79 millions d’enfants réalisent des travaux dangereux
Selon le rapport publié jeudi 10 juin 2021, la moitié des 160 millions d’enfants exploités réalise quotidiennement des travaux dangereux, définis par l’Unicef comme « un travail susceptible de nuire à leur santé, leur sécurité ou leur développement moral. »
Les deux organisations ont ainsi constaté une augmentation de 6,5 millions d’enfants travaillant dans des conditions dangereuses par rapport à 2016, ce qui représente 79 millions de mineurs dans le monde.
Les petites filles en subissent encore plus les frais : « Quand les écoles ont fermé, certaines ont dû s’occuper de leurs frères et sœurs ou faire le ménage dans les maisons. Elles sont moins payées que les garçons et parfois confrontées à des violences sexuelles », relève Jo Becker. « [Ces violences] sont sources de grossesses précoces et de contraction de maladies sexuellement transmissibles comme le VIH/Sida », a souligné le réseau d’ONG Plan International en 2019.
Les conséquences les plus graves pour ces enfants sont à long-terme : « Plus ces enfants sont hors du cadre scolaire, moins ils auront de chance d’y retourner. Dans certains cas, même quand les écoles ont rouvert, les enfants continuent de travailler, car leur famille a encore besoin d’eux pour payer la nourriture, les frais scolaires ou les dettes », poursuit-elle.
Marion Libertucci, responsable du plaidoyer pour Unicef France, parle d’un « cercle vicieux de la pauvreté : ces enfants n’auront pas les moyens d’accéder plus tard à des activités qui leur permettent d’avoir des revenus décents. »
« Le travail des enfants n’est pas une répercussion inévitable de la pandémie »
Alors que la pandémie a laissé orphelins des milliers d’enfants, dont une grande partie doivent désormais subvenir aux besoins de leur famille, les ONG implorent les gouvernements de réagir. « Avant le Covid-19, beaucoup avaient fait des progrès sur la question. De 2000 à 2016, le taux d’enfants contraints de travailler avait diminué de 40%, relate Joe Becker. C’était 90 millions d’enfants en moins. » Mais l’arrivée du virus a déclenché en un effet boule de neige : fermeture des écoles, des commerces et ralentissement des économies mondiales. Entraînant des millions d’enfants et de parents dans une situation d’extrême pauvreté. « C’est une pression considérable. Dans certains pays, le nombre d’enfants travailleurs était déjà énorme, comme en Inde. Avec les cas exponentiels de Covid, ce problème va devenir vraiment inquiétant », s’alarme-t-elle.

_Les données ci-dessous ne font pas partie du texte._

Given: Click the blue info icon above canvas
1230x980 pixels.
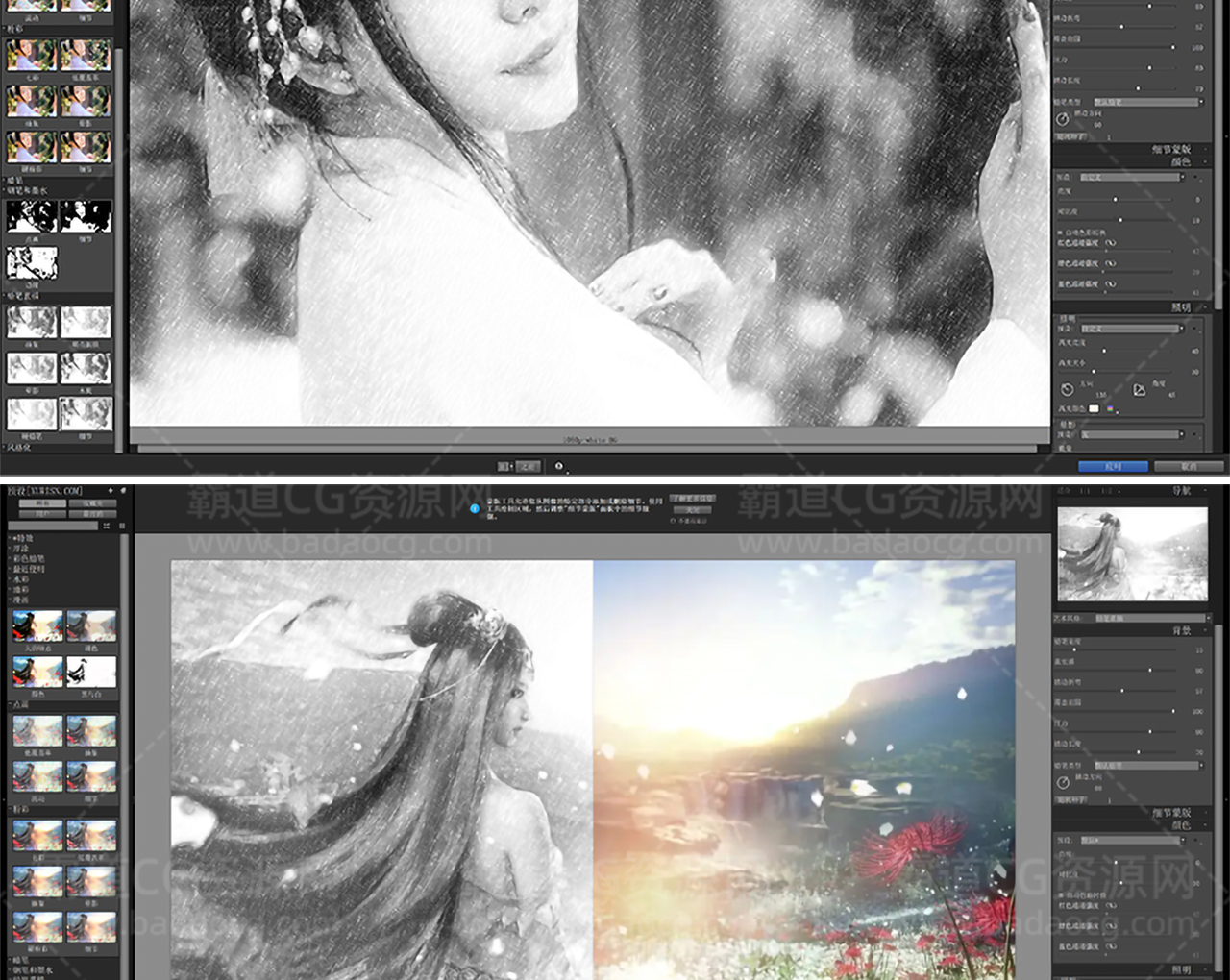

Pour stopper ce fléau, Human Rights Watch, tout comme l’Unicef et l’OIT, préconisent la mise en place de transferts d’espèces à destination des familles défavorisées. Il s’agit d’apporter un complément de revenu chaque mois aux familles les plus vulnérables. Une étude réalisée en 2020 par la fondation ICI (Initiative internationale sur le cacao), a néanmoins montré que « l’utilisation de ces transferts pour augmenter les revenus des ménages ne se traduit pas automatiquement par une réduction du travail des enfants. »
Les auteurs notent que dans les cas où cela n’a pas fonctionné, ces envois d’argent « étaient trop faibles pour couvrir les frais scolaires. » Dans d’autres cas, « les familles ont investi l’argent dans des fermes ou des entreprises familiales, ce qui a nécessité un soutien supplémentaire de la part des enfants. »
Les trois ONG de défense du droit des enfants préconisent en outre le déploiement de campagnes destinées à attirer de nouveau les enfants à l’école, la mise en place de systèmes de protection sociale, 4 milliards de personnes sont vulnérables aux chocs, selon l’OIT et l’Unicef, le renforcement de l’inspection du travail. Avec en vue l’objectif de l’OIT d’éradiquer d’ici 2025 toutes les formes de travail des enfants.